Records contained in a dataset:
──────────
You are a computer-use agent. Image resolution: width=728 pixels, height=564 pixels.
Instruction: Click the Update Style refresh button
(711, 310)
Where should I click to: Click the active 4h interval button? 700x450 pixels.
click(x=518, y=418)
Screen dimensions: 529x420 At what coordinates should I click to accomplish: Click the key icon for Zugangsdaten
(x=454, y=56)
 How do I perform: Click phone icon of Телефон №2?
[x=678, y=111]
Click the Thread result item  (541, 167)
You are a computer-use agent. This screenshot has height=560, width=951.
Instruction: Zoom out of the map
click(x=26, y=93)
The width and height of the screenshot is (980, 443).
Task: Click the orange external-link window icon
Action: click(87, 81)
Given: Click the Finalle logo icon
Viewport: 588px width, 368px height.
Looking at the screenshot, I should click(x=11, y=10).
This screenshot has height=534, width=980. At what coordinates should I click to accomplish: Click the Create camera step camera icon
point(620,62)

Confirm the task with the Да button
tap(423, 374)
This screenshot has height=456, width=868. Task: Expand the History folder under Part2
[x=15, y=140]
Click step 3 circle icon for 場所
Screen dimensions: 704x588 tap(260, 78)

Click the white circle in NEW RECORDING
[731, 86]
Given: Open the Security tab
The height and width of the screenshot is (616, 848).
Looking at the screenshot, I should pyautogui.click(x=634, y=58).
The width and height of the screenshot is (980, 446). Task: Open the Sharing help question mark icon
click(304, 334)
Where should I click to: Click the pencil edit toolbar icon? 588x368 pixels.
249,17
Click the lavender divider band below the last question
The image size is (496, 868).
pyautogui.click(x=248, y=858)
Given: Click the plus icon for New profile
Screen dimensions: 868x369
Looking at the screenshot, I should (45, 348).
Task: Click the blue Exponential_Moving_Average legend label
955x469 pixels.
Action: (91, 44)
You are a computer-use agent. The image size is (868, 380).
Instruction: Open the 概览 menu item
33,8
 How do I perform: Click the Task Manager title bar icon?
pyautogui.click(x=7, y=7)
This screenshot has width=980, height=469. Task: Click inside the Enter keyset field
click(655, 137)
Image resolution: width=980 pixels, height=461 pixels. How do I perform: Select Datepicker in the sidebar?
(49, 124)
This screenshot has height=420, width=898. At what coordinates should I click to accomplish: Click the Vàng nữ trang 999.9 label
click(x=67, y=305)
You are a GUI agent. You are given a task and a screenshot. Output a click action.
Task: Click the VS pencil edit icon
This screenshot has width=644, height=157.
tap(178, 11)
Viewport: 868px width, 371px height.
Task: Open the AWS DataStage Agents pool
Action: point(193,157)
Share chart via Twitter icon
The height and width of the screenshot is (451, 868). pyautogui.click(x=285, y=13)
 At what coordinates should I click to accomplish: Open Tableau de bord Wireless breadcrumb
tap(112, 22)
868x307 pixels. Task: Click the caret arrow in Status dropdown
──────────
**Activity:** In your response, give all the records again with nothing altered.

**Exercise answer:**
You are a computer-use agent. Image resolution: width=728 pixels, height=564 pixels.
Instruction: Click the Update Style refresh button
(711, 310)
Where should I click to: Click the active 4h interval button? 700x450 pixels.
click(x=518, y=418)
Screen dimensions: 529x420 At what coordinates should I click to accomplish: Click the key icon for Zugangsdaten
(x=454, y=56)
 How do I perform: Click phone icon of Телефон №2?
[x=678, y=111]
Click the Thread result item  (541, 167)
You are a computer-use agent. This screenshot has height=560, width=951.
Instruction: Zoom out of the map
click(x=26, y=93)
The width and height of the screenshot is (980, 443).
Task: Click the orange external-link window icon
Action: click(87, 81)
Given: Click the Finalle logo icon
Viewport: 588px width, 368px height.
Looking at the screenshot, I should click(x=11, y=10).
This screenshot has height=534, width=980. At what coordinates should I click to accomplish: Click the Create camera step camera icon
point(620,62)

Confirm the task with the Да button
tap(423, 374)
This screenshot has height=456, width=868. Task: Expand the History folder under Part2
[x=15, y=140]
Click step 3 circle icon for 場所
Screen dimensions: 704x588 tap(260, 78)

Click the white circle in NEW RECORDING
[731, 86]
Given: Open the Security tab
The height and width of the screenshot is (616, 848).
Looking at the screenshot, I should pyautogui.click(x=634, y=58).
The width and height of the screenshot is (980, 446). Task: Open the Sharing help question mark icon
click(304, 334)
Where should I click to: Click the pencil edit toolbar icon? 588x368 pixels.
249,17
Click the lavender divider band below the last question
The image size is (496, 868).
pyautogui.click(x=248, y=858)
Given: Click the plus icon for New profile
Screen dimensions: 868x369
Looking at the screenshot, I should (45, 348).
Task: Click the blue Exponential_Moving_Average legend label
955x469 pixels.
Action: (91, 44)
You are a computer-use agent. The image size is (868, 380).
Instruction: Open the 概览 menu item
33,8
 How do I perform: Click the Task Manager title bar icon?
pyautogui.click(x=7, y=7)
This screenshot has width=980, height=469. Task: Click inside the Enter keyset field
click(655, 137)
Image resolution: width=980 pixels, height=461 pixels. How do I perform: Select Datepicker in the sidebar?
(49, 124)
This screenshot has height=420, width=898. At what coordinates should I click to accomplish: Click the Vàng nữ trang 999.9 label
click(x=67, y=305)
You are a GUI agent. You are given a task and a screenshot. Output a click action.
Task: Click the VS pencil edit icon
This screenshot has width=644, height=157.
tap(178, 11)
Viewport: 868px width, 371px height.
Task: Open the AWS DataStage Agents pool
Action: point(193,157)
Share chart via Twitter icon
The height and width of the screenshot is (451, 868). pyautogui.click(x=285, y=13)
 At what coordinates should I click to accomplish: Open Tableau de bord Wireless breadcrumb
tap(112, 22)
868x307 pixels. Task: Click the caret arrow in Status dropdown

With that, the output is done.